The conservative region of Sumatra – the only place in Muslim-majority Indonesia allowed to enforce explicitly sharia based laws – passed a regulation Thursday that will see criminals flogged only behind prison walls. It is not clear when the new rule will come into effect.
Public whippings outside Aceh's mosques is common punishment for a slew of offenses, ranging from gambling and drinking alcohol to gay sex. Rights groups have derided it as cruel and last year President Joko Widodo called for an end to public canings in Aceh.
"This (law) is to muffle protest... to muffle Islamophobia," Aceh governor Irwandi Yusuf said. "We don't want Islamophobia to interfere with (Indonesia's) foreign affairs."

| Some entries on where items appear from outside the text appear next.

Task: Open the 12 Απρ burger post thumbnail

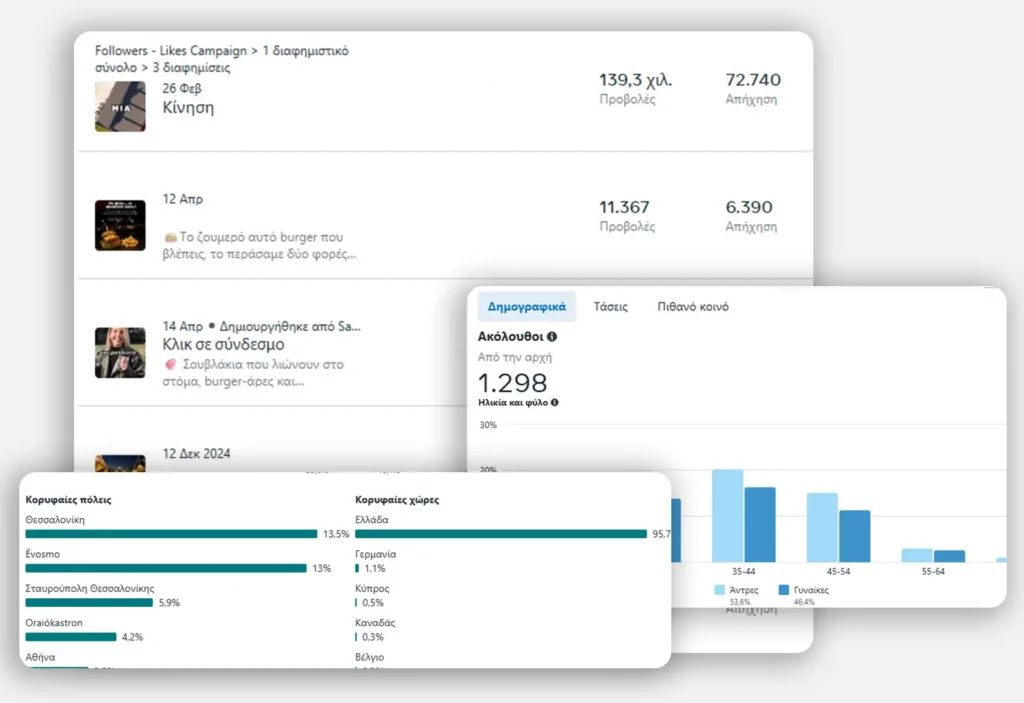Action: [x=120, y=225]
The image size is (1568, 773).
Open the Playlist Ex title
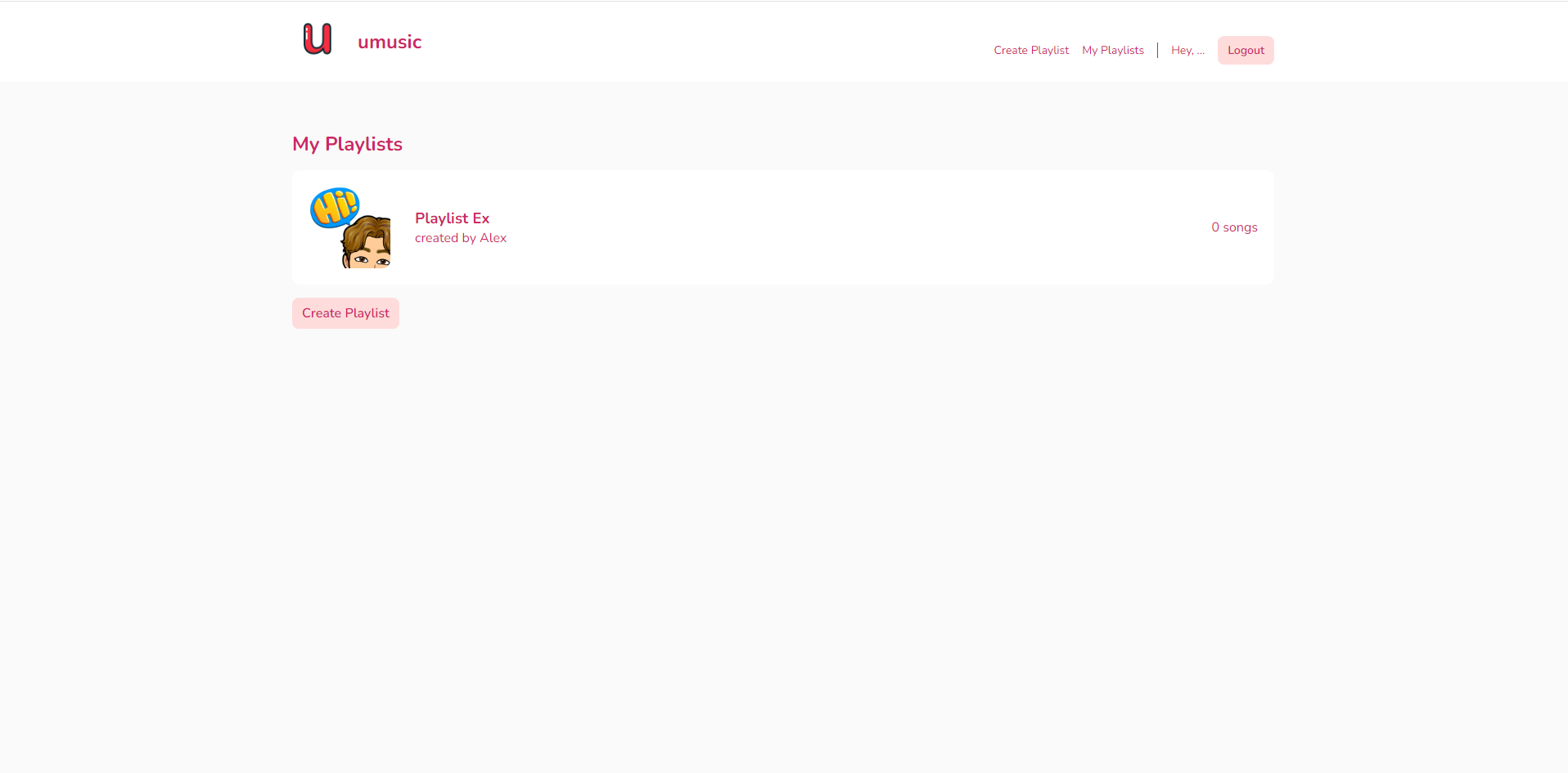point(452,218)
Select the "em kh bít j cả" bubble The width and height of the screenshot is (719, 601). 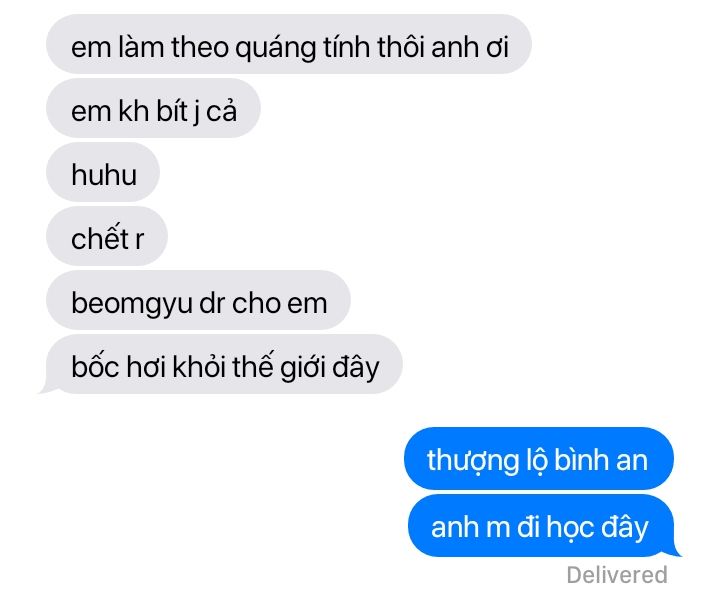(153, 108)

Around 98 percent of Aceh's five million residents are Muslims, subject to religious law, including the public whippings which came into practice around 2005.
Non-Muslims can usually choose whether or not to be punished under religious law and sometimes choose a painful flogging to avoid a lengthy court process and jail term.
Two Indonesian Christians were flogged in February for playing an arcade game seen as violating Islamic law.
Under the new rules, caning with a rattan stick cannot be recorded anymore – crowds often filmed the spectacle on smartphones – and only journalists and adults can witness the punishment inside prisons. Some locals, however, were not sold on outlawing public whippings.
"If caning is done in prison... we're sure there will be more sharia violations in Aceh," demonstrator Tuwanku Muhammad said at a small protest against the new legislation in the provincial capital Banda Aceh. "Even now, there are... violations."